Not sure what's going on with me, but I haven't slept well at all lately, even by my standards. I had been doing a little better, but with all the crap stressing me out at work, not to mention all of the other things my mind tends to overflow with, getting to the point where I'm ready to relax has been just short of impossible lately.
One thing that sucks is that it doesn't look like I'll be able to take a proper vacation this year at all. Between the lack of money, a car that barely runs (see lack of money) and incompatible schedules (sure don't feel like going anywhere alone), I've all but scrapped plans to try to get down to the beach. It's not going to happen. The problem is that I currently have 130 hours of PLT time (vacation, personal leave, call it what you will) and I can only carry 40 of those over past the end of September. Any unused hours past that amount get thrown into the lawyer-inspired 'Emergency Family Leave,' which you can only ever use if you or an immediate family member are ill or dead, and then only after your PLT time is completely depleted. Somewhere in hell I'm sure there's a lawyer being eternally tormented for coming up with that way of stealing time from the overworked.

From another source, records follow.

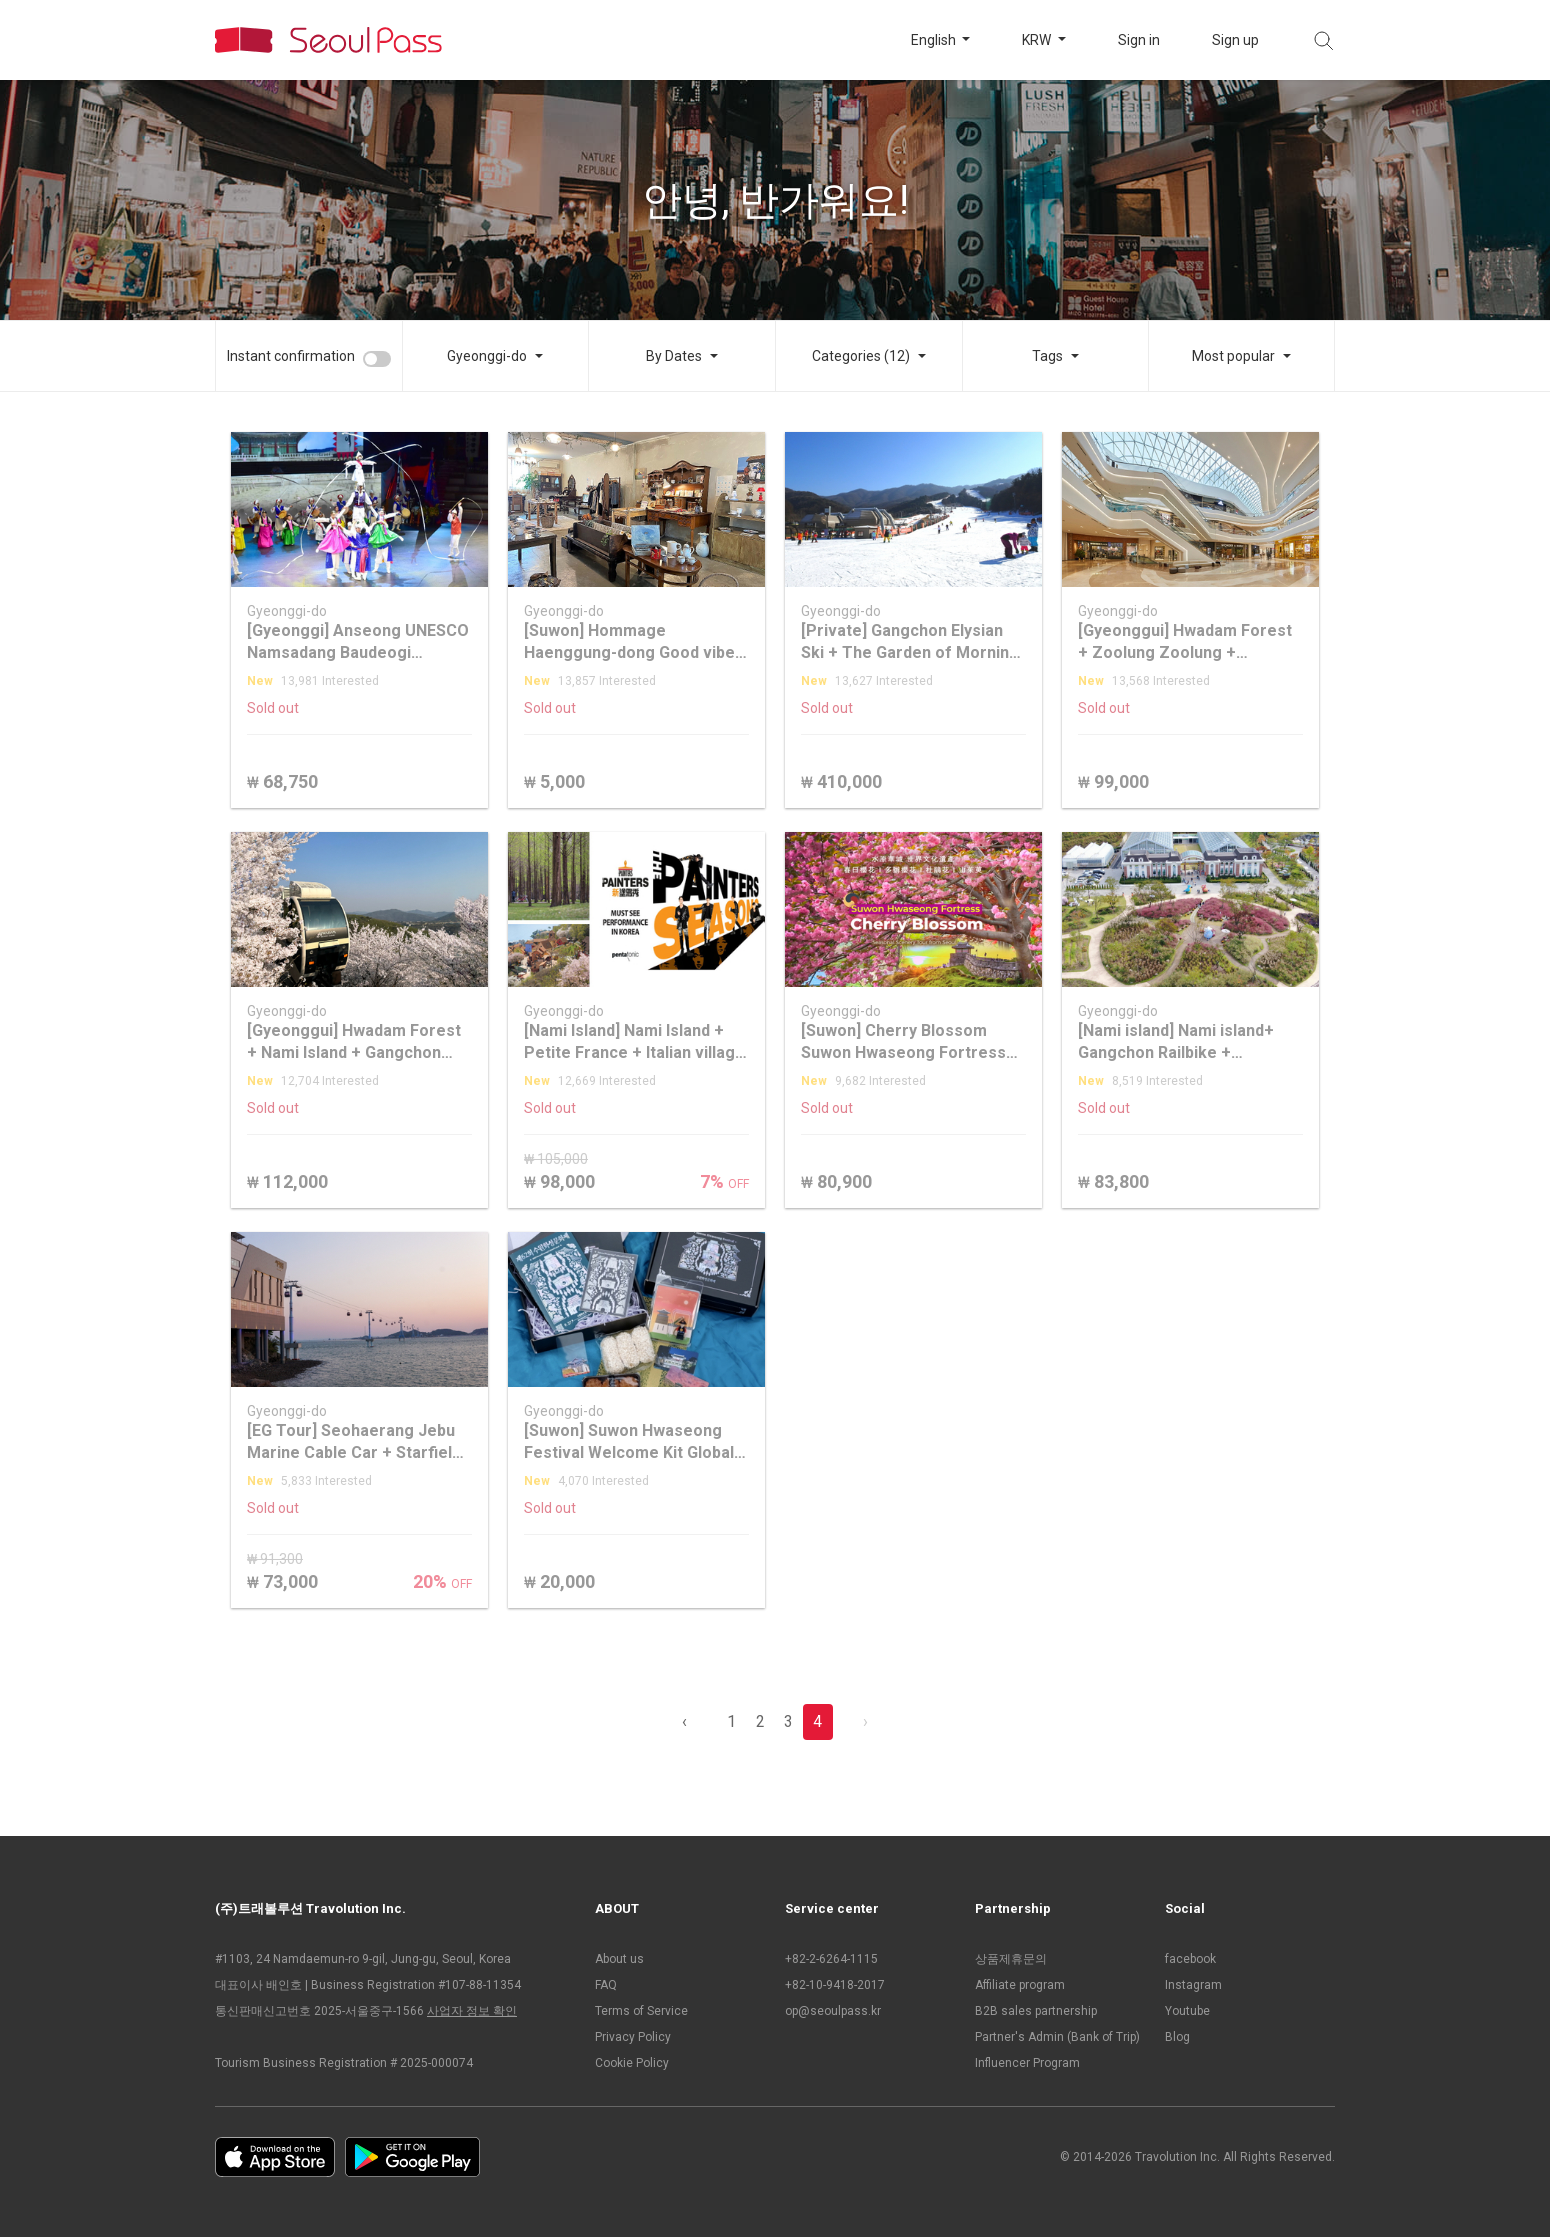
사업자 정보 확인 (472, 2011)
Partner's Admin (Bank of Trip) (1057, 2037)
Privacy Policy (633, 2037)
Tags (1047, 356)
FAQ (606, 1985)
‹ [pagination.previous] (684, 1721)
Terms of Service (641, 2011)
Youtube (1187, 2011)
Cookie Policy (632, 2063)
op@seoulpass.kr (833, 2011)
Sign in (1139, 40)
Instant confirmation (291, 356)
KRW (1038, 40)
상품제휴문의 (1011, 1959)
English (935, 40)
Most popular (1233, 356)
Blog (1177, 2037)
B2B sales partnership (1036, 2011)
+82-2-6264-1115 (831, 1959)
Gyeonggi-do (487, 356)
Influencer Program (1027, 2063)
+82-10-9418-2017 (835, 1985)
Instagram (1193, 1985)
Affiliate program (1020, 1985)
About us (619, 1959)
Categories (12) (861, 356)
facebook (1190, 1959)
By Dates (674, 356)
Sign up (1235, 40)
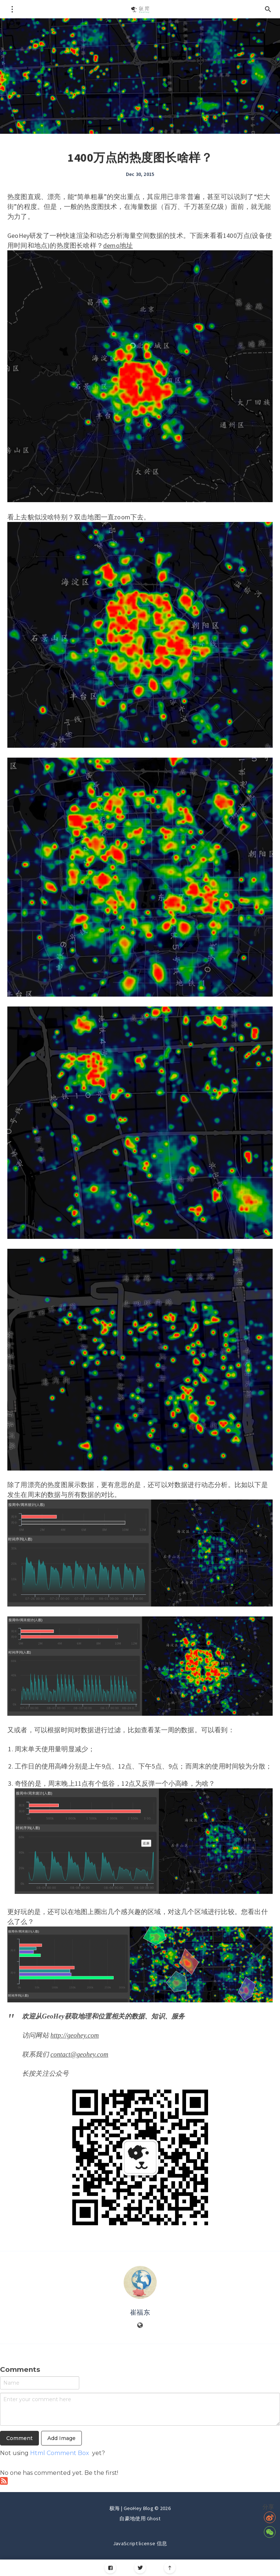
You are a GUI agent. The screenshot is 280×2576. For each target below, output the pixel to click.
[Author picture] (140, 2282)
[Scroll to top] (169, 2567)
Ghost (154, 2518)
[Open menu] (12, 9)
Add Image (61, 2438)
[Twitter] (140, 2567)
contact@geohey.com (80, 2054)
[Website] (140, 2325)
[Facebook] (110, 2567)
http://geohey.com (75, 2035)
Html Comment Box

I'm taking next week off, just to lay around at home, but that doesn't sound like it will give me much needed release, mentally or physically. At best at least I'll catch up on some sleep. I wish I was going somewhere, spending time with certain people, etc. but that's just possible right now. What I really wish is that I'd get some time to disconnect and decompress from the day to day, home included, because right now, I'm tired of being either angry or numb. All I can really do is plan for next year at this point though. Hopefully a little bit of foresight will prevent a repeat.